Pakar Pertahanan, Soleman B Ponto: Revisi UU TNI Kunci Penegasan Garis Komando Militer

photo author
- Senin, 21 April 2025 | 07:00 WIB
Soleman B Ponto
Soleman B Ponto

SATUARAH.CO - Dalam dinamika sistem pertahanan negara yang terus berkembang, peran dan posisi militer dalam bingkai konstitusi kerap menjadi perbincangan hangat. Isu seputar hubungan sipil-militer, penegakan supremasi sipil, serta kejelasan garis komando pertahanan menjadi sorotan, terutama di tengah upaya reformasi sektor keamanan yang berkelanjutan.


Garis komando dalam struktur pertahanan negara harus tegas, tidak boleh tumpang tindih, dan sepenuhnya berpijak pada prinsip demokrasi serta supremasi sipil.

Hal ini dijelaskan Kabais TNI 2011–2013, Laksda TNI (Purn) Soleman B Ponto, ST, SH, MH, CPM, CPARB, di Jakarta, Jumat (18/4/25).
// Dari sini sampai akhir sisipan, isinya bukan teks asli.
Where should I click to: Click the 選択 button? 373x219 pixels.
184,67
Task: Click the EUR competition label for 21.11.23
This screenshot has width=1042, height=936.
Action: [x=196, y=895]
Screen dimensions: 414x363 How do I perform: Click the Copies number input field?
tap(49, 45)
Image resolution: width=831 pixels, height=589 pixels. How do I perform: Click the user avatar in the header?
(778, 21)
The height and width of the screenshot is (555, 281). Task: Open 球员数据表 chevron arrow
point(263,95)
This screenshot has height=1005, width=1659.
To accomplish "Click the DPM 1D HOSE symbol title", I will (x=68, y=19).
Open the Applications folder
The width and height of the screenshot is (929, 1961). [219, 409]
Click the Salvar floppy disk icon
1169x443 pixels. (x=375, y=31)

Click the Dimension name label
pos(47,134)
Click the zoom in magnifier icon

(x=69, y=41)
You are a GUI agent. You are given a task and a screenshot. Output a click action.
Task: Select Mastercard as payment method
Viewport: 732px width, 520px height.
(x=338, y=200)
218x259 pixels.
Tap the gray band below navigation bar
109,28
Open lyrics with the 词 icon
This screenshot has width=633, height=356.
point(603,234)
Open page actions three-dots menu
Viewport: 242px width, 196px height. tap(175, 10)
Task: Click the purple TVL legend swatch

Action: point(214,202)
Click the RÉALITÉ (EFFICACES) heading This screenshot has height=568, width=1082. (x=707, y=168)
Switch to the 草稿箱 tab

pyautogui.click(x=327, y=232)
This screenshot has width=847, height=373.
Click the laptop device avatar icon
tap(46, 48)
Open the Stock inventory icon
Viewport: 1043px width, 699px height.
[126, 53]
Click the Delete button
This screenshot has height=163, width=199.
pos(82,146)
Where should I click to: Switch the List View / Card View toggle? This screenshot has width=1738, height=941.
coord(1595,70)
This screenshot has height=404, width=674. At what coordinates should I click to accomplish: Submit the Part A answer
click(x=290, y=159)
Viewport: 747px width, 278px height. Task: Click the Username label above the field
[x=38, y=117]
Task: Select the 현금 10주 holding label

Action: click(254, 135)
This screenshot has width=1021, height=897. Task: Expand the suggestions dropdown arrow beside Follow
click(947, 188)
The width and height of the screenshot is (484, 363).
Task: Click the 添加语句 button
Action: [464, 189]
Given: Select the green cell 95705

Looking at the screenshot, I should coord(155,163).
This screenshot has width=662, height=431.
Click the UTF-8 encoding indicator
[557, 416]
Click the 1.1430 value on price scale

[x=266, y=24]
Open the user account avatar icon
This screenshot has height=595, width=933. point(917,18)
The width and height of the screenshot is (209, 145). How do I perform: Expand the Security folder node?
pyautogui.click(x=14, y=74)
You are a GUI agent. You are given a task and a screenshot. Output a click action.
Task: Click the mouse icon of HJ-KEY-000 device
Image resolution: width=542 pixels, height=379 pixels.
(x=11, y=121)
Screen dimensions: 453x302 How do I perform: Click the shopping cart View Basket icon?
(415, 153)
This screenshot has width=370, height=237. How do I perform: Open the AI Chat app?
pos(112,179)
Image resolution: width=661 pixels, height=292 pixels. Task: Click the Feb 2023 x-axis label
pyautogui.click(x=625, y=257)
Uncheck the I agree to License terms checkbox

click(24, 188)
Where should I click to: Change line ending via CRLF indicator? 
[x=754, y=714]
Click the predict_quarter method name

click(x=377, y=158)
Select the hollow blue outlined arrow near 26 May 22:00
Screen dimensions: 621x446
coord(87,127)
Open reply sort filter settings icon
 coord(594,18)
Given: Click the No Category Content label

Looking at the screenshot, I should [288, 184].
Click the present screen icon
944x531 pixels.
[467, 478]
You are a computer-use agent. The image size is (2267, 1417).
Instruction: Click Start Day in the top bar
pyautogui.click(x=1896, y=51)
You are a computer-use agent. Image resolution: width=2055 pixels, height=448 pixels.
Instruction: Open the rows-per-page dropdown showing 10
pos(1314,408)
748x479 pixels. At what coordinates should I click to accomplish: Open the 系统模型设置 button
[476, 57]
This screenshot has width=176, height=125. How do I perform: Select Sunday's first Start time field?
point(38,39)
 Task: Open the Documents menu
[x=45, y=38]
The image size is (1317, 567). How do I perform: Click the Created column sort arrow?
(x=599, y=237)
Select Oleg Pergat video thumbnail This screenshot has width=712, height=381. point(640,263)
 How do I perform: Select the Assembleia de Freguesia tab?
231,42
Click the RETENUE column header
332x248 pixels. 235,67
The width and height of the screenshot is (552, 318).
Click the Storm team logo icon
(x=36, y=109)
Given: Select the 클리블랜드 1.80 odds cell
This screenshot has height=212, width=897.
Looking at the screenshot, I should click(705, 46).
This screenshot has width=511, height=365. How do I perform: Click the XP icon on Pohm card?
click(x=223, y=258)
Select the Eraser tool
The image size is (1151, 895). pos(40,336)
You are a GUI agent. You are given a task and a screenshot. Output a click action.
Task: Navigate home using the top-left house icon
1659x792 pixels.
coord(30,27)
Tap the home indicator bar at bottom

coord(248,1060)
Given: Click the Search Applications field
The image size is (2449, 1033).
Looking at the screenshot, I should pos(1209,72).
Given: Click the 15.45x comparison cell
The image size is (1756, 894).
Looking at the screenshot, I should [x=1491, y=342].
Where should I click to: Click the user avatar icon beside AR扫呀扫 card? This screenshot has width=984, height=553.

“Dalam sistem pertahanan negara yang demokratis, tidak boleh ada ambiguitas antara pembuat kebijakan dan pelaksana operasional di lapangan. Garis komando harus tegas,” tegas Ponto.

Baca Juga: Paska Kemacetan Panjang, Pelabuhan Tanjung Priok Kembali Normal

Ia merujuk pada Undang-Undang Nomor 3 Tahun 2002 tentang Pertahanan Negara yang dinilainya sudah mengatur relasi kewenangan antara Menteri Pertahanan dan Panglima TNI secara jelas.

“Menhan bertugas menetapkan kebijakan strategis, termasuk soal anggaran, pengadaan, hingga pembinaan industri pertahanan. Sementara Panglima TNI bertanggung jawab atas operasional militer, kesiagaan pasukan, dan profesionalitas prajurit,” jelasnya.

Namun menurut Ponto, kejelasan ini kini terancam kabur dengan hadirnya Undang-Undang Nomor 3 Tahun 2025 tentang Tentara Nasional Indonesia.

“Penjelasan Pasal 3 ayat (2) UU TNI yang baru justru memperluas ruang lingkup Menhan. Frasa ‘pemeliharaan dan/atau perawatan’ masuk ke dalam koordinasi Menhan. Ini beririsan langsung dengan tugas Panglima,” ungkapnya.

Berpotensi Timbulkan Dualisme

Mantan Kabais TNI ini menilai, penambahan frasa tersebut bisa menimbulkan tumpang tindih kewenangan, bahkan konflik dalam praktik pertahanan nasional.

“Kalau alat utama sistem persenjataan (alutsista) rusak, siapa yang bertanggung jawab? Kalau dua pihak merasa punya wewenang, maka garis komando akan kabur. Ini berbahaya,” katanya.

Menurutnya, situasi tersebut bisa berakibat fatal dalam situasi darurat, di mana kecepatan dan ketegasan pengambilan keputusan adalah kunci.
“Bayangkan bila keputusan teknis lapangan harus menunggu sinkronisasi birokrasi antara dua lembaga. Di medan perang, itu sama saja bunuh diri,” ujarnya.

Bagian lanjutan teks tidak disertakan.